There are in The Book of Pictures poems in which this will to concentrate a mood into its essence and finality is applied to purely lyrical poems as in Initiation, that stands out in this volume like "the great dark tree" itself so immeasurable is the straight line of its aspiration reaching into the far distant silence of the night; or as in the poem entitled Autumn, with its melancholy mood of gentle descent in all nature.
In The Book of Hours, Rilke withdraws from the world not from weariness but weighed down under the manifold conflicting visions. As the prophet who would bring to the world a great possession must go forth into the desert to be alone until the kingdom comes to him from within, so the poet must leave the world in order to gain the deeper understanding, to be face to face with God. The mood of Das Stunden-Buch is this mood of being face to face with God; it elevates these poems to prayer, profound prayer of doubt and despair, exalted prayer of reconciliation and triumph.
The Book of Hours contains three parts written at different periods in the poet's life: The Book of a Monk's Life (1899); The Book of Pilgrimage (1901), and The Book of Poverty and Death (1903), although the entire volume was not published until several years later. The Book of Hours glows with a mystic fervour to know God, to be near him. In this desire to approach the Nameless One, the young Brother in The Book of a Monk's Life builds up about God parables, images and legends reminiscent of those of the 17th century Angelus Silesius, but sustained by a more pregnant language because exalted by a more ardent visionary force. The motif of The Monk's Life is expressed in the poem beginning with the lines:
"I live my life in circles that grow wide
And endlessly unroll."
Through the grey cell of the young Monk there flash in luminous magnificence the colours of the great renaissance masters, for he feels in Titian, in Michelangelo, in Raphael the same fervour that animates him; they, too, are worshippers of the same God.
There are poems in The Book of Pilgrimage of the stillness of a whispered prayer in a great Cathedral and there are others that carry in their exultation the music of mighty hymns. The visions in this second book are no less ecstatic though less glowingly colourful; they have withdrawn inward and have brought a great peace and a great faith as in the poem of God, whose very manifestation is the quietude and hush of a silent world:
"By day Thou art the Legend and the Dream
That like a whisper floats about all men,
The deep and brooding stillnesses which seem,
After the hour has struck, to close again.
And when the day with drowsy gesture bends
And sinks to sleep beneath the evening skies,
As from each roof a tower of smoke ascends
So does Thy Realm, my God, around me rise."
The last part of The Book of Hours, The Book of Poverty and Death, is finally a symphony of variations on the two great symbolic themes in the work of Rilke. As Christ in the parable of the rich young man demands the abandonment of all treasures, so in this book the poet sees the coming of the Kingdom, the fulfilment of all our longings for a nearness to God when we have become simple again like little children and poor in possessions like God Himself. In this phase of Rilke's development, the principle of renunciation constitutes a certain negative element in his philosophy. The poet later proceeded to a positive acquiescence toward man's possessions, at least those acquired or created in the domain of art.

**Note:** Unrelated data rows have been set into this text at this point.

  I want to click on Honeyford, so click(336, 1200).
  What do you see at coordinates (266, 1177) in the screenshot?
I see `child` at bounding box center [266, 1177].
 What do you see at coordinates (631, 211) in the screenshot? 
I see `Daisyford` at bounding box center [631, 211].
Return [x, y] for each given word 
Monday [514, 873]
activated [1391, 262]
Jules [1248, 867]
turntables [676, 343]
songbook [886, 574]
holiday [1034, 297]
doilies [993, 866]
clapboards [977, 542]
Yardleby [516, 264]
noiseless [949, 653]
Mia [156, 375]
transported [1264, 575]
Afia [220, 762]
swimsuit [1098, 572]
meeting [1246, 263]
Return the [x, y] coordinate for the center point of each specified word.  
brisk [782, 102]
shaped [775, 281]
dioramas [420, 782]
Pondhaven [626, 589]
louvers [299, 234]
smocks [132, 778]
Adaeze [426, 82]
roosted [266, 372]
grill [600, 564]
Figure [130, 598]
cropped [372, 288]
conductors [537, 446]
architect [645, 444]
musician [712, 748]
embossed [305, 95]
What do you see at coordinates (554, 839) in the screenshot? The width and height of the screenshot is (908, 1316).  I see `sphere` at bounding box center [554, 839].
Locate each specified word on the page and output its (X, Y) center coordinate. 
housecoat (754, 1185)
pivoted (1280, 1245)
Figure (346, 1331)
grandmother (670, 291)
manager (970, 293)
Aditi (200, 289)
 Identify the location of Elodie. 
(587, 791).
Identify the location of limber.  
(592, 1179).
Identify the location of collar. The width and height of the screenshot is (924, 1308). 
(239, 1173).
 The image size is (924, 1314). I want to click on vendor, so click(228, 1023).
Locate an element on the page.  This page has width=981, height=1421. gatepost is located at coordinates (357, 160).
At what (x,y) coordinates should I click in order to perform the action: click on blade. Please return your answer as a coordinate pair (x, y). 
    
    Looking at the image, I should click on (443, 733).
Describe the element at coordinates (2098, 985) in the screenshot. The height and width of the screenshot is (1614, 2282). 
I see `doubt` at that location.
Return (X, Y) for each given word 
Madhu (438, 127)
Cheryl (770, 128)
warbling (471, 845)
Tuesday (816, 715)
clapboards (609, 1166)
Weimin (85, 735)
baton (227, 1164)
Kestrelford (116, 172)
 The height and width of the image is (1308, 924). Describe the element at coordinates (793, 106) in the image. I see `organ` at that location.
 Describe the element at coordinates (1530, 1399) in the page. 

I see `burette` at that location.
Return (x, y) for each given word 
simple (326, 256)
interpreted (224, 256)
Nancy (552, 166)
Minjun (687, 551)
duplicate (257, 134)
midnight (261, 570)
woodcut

In our approach through the mystic we touch reality most deeply. It is because of this that all art and all philosophy culminate in their final forms in a crystallization of those values of life that remain forever inexplicable to pure reason; they become religious in the simple, profound sense of that word. Before the eternal facts of Life doubt and strife are reconciled into faith, will and pride change into humility. The realization of this truth expressed in the medium of poetry is the significance of Rilke's Book of Hours. A distinguished Scandinavian writer has pronounced Das Stunden-Buch one of the supreme literary achievements of our time and its deepest and most beautiful book of prayer.
In his subsequent poetic work Rilke did not again reach the sustained high quality of this book, the mood and idea of which he incorporated into a prose work of exquisite lyrical beauty: The Sketch of Malte Laurids Brigge.